Extracted data entries
+++

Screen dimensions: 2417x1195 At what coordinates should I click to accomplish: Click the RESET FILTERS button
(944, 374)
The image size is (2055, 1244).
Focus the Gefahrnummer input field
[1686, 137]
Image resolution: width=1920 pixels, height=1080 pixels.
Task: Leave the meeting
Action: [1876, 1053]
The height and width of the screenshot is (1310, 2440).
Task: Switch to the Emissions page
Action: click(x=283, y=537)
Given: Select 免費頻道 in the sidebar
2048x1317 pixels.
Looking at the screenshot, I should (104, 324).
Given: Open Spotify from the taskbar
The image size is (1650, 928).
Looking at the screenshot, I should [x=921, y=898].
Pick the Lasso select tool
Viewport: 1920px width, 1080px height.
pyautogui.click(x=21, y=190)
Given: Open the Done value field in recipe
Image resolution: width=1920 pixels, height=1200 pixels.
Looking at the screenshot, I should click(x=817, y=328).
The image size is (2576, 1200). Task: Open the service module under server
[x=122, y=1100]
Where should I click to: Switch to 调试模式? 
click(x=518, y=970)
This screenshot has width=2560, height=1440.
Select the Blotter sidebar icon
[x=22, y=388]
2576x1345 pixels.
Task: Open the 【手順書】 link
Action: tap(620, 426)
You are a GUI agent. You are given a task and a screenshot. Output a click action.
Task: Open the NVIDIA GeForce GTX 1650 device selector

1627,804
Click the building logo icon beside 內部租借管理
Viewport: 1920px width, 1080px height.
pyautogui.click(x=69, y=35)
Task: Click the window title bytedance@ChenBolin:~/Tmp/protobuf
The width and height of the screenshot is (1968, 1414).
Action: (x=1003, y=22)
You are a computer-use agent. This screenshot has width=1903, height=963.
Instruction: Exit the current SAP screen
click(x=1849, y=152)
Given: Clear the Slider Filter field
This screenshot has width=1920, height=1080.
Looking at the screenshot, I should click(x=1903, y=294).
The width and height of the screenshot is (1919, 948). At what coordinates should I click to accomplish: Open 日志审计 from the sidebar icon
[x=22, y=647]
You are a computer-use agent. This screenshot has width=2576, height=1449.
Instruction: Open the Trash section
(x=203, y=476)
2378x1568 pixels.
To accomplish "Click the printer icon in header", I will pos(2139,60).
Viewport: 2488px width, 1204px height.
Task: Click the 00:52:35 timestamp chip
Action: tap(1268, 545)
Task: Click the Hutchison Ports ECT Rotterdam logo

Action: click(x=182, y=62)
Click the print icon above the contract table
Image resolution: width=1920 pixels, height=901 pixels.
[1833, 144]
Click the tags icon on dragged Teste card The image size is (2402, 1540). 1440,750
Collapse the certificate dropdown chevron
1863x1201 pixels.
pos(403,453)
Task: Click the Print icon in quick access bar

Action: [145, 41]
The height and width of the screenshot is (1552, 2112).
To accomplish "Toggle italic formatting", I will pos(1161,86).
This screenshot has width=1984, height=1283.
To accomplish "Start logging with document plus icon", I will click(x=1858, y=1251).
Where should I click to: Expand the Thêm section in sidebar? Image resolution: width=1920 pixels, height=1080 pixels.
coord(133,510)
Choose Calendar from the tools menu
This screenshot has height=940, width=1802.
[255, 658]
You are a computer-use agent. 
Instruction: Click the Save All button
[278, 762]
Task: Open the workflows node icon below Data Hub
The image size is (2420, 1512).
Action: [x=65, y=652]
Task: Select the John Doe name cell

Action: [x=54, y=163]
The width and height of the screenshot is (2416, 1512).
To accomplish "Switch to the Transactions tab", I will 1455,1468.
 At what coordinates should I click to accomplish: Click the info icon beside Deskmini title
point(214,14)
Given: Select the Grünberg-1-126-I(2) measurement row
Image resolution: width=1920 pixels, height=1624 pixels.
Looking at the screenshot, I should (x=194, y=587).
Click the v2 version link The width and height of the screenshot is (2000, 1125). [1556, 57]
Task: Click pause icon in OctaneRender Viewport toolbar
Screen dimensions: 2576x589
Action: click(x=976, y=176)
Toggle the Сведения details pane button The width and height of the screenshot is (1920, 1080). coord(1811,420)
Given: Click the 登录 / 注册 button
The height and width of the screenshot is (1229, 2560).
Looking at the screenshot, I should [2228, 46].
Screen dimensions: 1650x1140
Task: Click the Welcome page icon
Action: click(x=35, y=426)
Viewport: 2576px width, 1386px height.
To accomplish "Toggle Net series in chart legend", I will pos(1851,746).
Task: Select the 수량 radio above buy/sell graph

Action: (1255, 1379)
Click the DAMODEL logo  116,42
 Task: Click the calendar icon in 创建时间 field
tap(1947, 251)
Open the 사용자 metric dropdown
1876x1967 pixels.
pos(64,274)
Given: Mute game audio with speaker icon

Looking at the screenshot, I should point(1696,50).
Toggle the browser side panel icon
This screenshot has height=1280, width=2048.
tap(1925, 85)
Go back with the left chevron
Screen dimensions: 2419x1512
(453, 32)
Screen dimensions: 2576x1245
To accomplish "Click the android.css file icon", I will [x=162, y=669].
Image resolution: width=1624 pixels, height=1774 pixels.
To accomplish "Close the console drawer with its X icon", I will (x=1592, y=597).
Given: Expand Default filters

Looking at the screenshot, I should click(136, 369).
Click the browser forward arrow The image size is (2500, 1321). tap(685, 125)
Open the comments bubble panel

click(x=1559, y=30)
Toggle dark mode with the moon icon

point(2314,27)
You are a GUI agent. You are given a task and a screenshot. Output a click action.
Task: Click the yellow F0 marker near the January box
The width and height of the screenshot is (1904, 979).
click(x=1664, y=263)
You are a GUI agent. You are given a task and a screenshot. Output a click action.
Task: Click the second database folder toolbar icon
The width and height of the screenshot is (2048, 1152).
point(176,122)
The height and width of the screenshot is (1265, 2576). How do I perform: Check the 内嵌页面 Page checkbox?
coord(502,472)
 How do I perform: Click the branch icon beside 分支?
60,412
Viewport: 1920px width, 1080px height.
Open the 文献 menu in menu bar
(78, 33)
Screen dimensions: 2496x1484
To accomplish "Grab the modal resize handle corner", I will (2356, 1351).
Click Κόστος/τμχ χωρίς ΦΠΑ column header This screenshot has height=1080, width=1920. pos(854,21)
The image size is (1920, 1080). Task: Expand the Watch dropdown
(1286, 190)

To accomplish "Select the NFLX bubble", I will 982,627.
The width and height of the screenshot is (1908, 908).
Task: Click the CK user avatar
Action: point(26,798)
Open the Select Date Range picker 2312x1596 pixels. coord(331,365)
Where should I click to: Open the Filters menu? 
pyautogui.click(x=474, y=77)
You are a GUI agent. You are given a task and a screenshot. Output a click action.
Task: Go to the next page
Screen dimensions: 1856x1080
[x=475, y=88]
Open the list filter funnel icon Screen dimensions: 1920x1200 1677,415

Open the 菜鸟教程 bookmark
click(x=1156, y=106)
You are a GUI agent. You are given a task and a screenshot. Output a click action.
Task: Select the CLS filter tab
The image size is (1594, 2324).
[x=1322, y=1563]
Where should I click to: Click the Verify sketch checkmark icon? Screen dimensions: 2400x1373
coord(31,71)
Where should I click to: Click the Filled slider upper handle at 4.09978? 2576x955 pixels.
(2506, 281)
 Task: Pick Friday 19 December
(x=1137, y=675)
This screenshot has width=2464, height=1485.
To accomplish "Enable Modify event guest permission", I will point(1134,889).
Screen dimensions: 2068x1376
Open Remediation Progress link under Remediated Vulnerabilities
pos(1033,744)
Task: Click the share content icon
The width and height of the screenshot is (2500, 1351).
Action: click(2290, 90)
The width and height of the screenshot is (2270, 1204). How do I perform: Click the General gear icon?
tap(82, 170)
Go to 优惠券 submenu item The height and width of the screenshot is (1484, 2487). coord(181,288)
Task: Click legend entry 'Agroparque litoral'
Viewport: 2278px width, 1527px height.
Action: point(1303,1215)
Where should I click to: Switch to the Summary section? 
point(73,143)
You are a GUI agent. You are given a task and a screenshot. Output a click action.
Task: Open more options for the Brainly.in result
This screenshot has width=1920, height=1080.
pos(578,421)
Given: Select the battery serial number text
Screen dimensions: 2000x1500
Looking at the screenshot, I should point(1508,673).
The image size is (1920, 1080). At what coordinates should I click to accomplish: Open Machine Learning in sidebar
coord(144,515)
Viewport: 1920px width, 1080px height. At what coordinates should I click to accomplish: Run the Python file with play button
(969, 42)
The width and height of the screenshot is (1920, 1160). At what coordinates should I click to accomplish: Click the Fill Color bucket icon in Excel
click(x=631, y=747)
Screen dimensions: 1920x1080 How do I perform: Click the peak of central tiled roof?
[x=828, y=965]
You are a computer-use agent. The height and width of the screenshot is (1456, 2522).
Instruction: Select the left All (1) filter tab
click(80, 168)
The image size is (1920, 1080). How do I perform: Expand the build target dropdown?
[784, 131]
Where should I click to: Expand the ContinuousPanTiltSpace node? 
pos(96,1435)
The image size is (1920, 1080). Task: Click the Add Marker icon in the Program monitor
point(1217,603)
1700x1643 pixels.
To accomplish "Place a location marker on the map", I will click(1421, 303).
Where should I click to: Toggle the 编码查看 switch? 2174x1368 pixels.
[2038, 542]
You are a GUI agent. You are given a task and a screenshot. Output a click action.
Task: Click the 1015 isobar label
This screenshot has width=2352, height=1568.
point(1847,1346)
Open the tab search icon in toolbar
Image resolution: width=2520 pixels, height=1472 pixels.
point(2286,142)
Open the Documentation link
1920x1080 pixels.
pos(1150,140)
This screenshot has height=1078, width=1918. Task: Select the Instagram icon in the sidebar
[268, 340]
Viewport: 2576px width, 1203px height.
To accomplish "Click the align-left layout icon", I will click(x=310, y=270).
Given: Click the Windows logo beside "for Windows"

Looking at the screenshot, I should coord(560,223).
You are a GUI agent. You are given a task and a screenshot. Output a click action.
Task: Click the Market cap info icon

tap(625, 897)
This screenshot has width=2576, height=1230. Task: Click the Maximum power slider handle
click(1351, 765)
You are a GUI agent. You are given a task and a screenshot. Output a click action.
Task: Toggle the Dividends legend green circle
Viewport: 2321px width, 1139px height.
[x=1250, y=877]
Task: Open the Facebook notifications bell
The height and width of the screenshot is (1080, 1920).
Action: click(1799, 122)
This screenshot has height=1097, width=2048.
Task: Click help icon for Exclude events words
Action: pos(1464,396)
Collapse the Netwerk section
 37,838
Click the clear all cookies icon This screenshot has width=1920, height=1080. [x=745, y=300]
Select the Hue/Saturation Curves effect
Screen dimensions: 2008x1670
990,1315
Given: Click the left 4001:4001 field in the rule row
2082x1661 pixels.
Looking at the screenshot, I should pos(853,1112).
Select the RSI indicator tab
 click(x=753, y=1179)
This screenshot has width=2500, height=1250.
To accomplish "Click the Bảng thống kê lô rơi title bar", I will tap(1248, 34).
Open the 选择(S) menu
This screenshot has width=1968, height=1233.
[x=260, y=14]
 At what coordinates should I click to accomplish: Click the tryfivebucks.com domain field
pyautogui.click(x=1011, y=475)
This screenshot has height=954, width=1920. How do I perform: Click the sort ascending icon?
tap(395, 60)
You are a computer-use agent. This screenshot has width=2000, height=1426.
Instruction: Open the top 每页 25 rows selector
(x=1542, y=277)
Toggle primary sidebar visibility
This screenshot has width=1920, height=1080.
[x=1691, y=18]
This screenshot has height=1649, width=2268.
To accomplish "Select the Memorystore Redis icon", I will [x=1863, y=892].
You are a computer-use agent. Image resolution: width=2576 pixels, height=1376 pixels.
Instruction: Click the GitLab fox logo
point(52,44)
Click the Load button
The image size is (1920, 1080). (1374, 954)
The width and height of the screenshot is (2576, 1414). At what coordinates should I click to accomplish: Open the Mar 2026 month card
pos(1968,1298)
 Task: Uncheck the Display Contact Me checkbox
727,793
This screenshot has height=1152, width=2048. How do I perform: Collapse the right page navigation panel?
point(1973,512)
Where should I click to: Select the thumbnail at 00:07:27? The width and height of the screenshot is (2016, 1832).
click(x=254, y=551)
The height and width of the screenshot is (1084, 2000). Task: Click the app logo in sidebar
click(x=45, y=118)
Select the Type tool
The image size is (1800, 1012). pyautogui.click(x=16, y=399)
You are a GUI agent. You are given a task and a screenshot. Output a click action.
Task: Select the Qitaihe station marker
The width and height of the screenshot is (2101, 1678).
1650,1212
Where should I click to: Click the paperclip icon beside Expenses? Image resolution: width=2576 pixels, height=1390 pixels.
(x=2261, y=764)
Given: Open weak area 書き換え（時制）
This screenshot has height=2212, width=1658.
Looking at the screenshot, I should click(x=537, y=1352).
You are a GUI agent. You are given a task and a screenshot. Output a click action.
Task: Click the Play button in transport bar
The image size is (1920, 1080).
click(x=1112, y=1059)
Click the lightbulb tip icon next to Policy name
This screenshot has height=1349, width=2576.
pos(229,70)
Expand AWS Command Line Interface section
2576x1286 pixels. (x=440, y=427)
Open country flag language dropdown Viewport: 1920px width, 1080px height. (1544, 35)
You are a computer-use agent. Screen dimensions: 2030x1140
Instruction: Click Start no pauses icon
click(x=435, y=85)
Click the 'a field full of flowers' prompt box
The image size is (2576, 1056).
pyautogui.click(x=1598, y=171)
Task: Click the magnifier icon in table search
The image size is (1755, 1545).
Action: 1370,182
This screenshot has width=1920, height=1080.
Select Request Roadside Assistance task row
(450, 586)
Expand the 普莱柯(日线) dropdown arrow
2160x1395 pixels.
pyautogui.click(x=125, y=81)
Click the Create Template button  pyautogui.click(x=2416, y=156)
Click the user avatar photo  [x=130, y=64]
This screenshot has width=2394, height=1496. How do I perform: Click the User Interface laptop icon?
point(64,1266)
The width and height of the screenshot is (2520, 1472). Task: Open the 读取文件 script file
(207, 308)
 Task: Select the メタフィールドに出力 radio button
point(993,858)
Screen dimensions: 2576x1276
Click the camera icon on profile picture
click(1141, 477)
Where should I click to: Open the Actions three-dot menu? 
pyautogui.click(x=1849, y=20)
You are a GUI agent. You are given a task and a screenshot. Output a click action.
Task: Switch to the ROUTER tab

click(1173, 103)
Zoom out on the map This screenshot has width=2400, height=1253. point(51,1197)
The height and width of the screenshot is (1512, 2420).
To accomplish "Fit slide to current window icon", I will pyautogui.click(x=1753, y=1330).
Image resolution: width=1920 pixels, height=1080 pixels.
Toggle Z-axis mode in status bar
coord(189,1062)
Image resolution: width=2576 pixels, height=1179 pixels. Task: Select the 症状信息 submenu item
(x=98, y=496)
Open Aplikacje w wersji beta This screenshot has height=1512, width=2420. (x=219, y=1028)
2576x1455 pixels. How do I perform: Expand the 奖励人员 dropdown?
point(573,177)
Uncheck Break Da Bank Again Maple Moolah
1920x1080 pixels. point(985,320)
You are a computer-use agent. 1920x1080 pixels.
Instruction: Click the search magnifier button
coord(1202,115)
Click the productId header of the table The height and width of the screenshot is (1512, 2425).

+++

EXERCISE AIM.
Every line with "computer" in it should be copied from the entries above.

SOLUTION TO THE EXERCISE.
You are a computer-use agent. This screenshot has width=1903, height=963.
You are a computer-use agent. This screenshot has width=2576, height=1449.
You are a computer-use agent. 
You are a computer-use agent. The height and width of the screenshot is (1456, 2522).
You are a computer-use agent. This screenshot has width=2000, height=1426.
You are a computer-use agent. Image resolution: width=2576 pixels, height=1376 pixels.
You are a computer-use agent. Screen dimensions: 2030x1140
You are a computer-use agent. 1920x1080 pixels.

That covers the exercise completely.